[Activity]: Drop the pictures and repeat exactly from the "310x636 pixels. Task: Click" line down to the last line of the entries below.
========
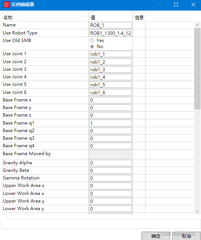Minimize the instance editor window
This screenshot has height=240, width=201.
(159, 5)
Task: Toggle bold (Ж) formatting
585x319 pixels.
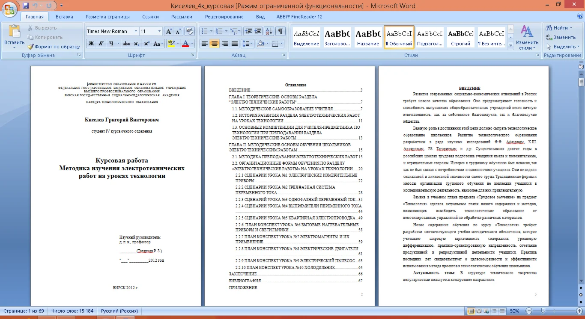Action: coord(91,44)
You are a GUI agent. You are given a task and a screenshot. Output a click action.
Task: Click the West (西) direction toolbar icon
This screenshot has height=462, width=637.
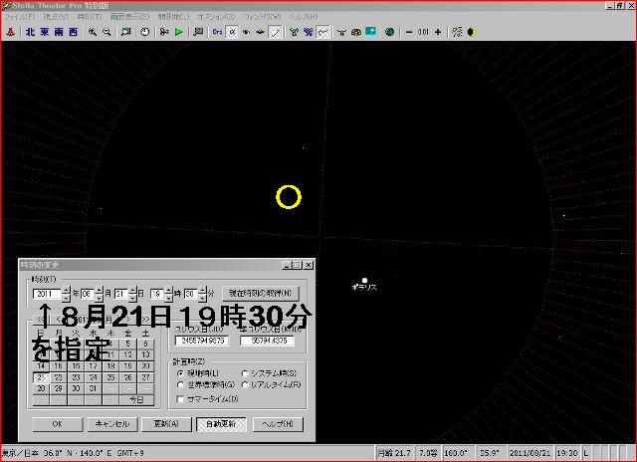[x=75, y=32]
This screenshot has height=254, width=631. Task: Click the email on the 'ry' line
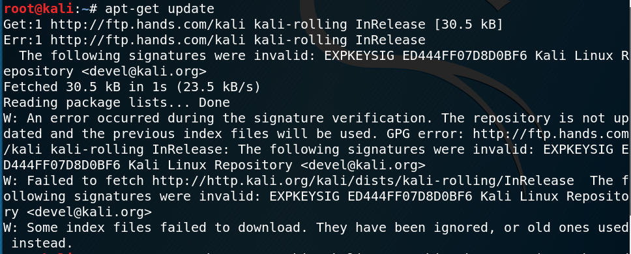[89, 212]

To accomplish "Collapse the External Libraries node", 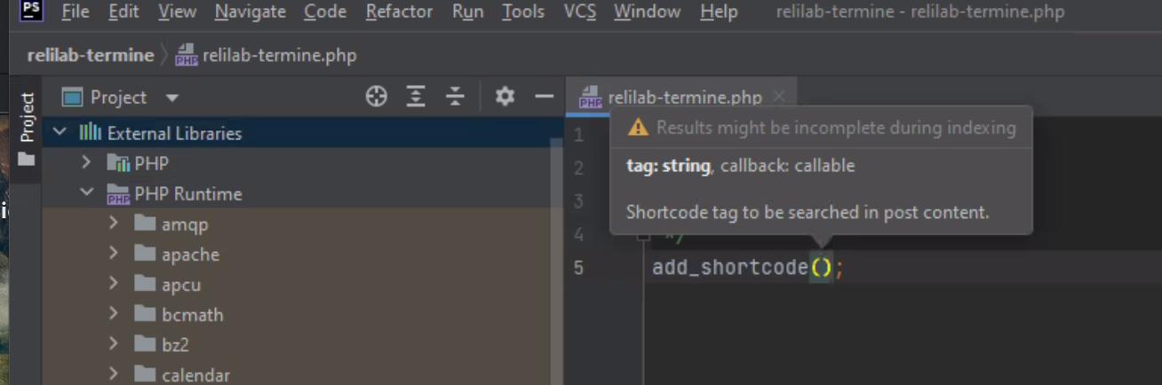I will click(x=60, y=133).
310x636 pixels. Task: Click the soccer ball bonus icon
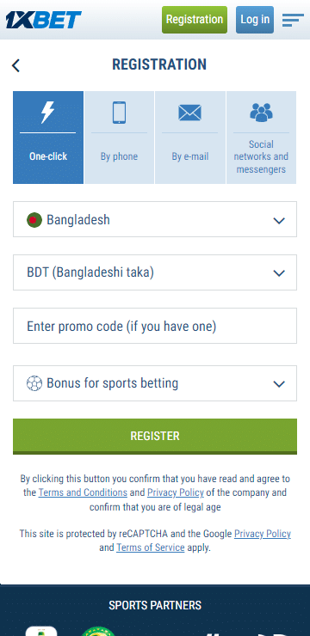pyautogui.click(x=34, y=383)
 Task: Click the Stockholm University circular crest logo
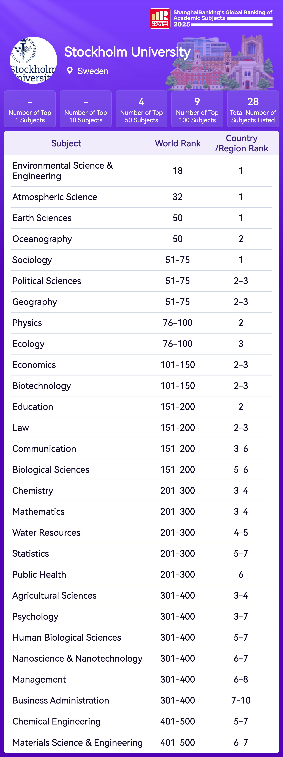[x=33, y=60]
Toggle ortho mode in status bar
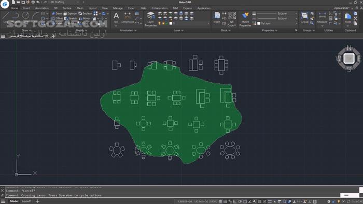Screen dimensions: 363x204 235,201
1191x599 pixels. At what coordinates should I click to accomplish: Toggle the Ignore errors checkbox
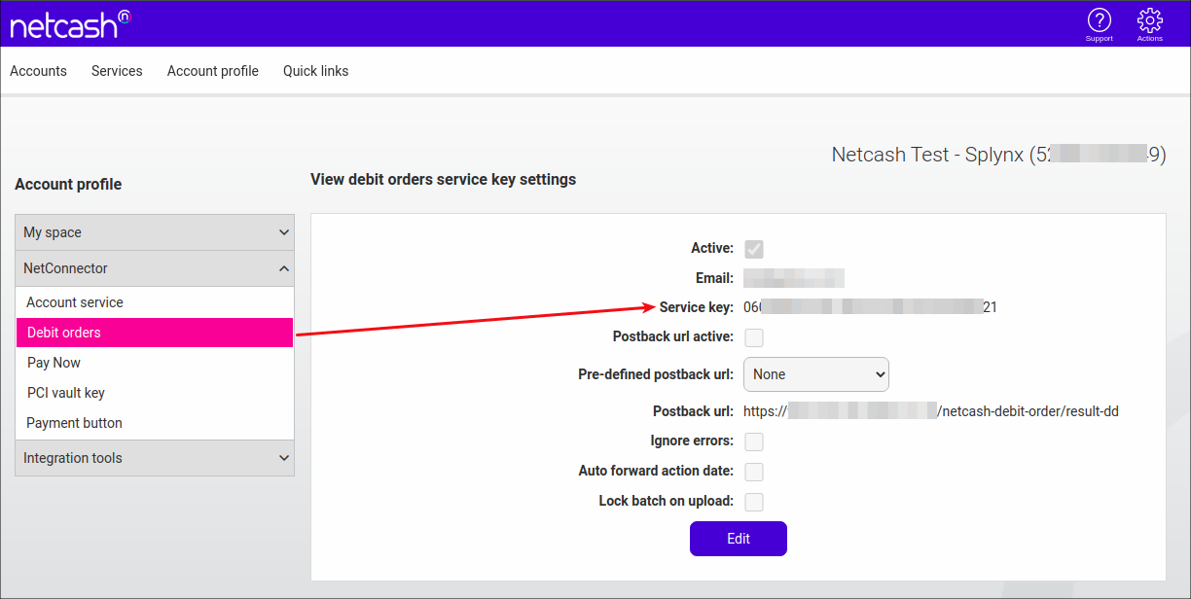pos(754,440)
========
[Result of this exercise]:
310x636 pixels. Task: Click the soccer ball bonus icon
pyautogui.click(x=34, y=383)
 Task: Click the Stockholm University circular crest logo
[x=33, y=60]
Toggle ortho mode in status bar
Screen dimensions: 363x204 235,201
1191x599 pixels. At what coordinates should I click to accomplish: Toggle the Ignore errors checkbox
pos(754,440)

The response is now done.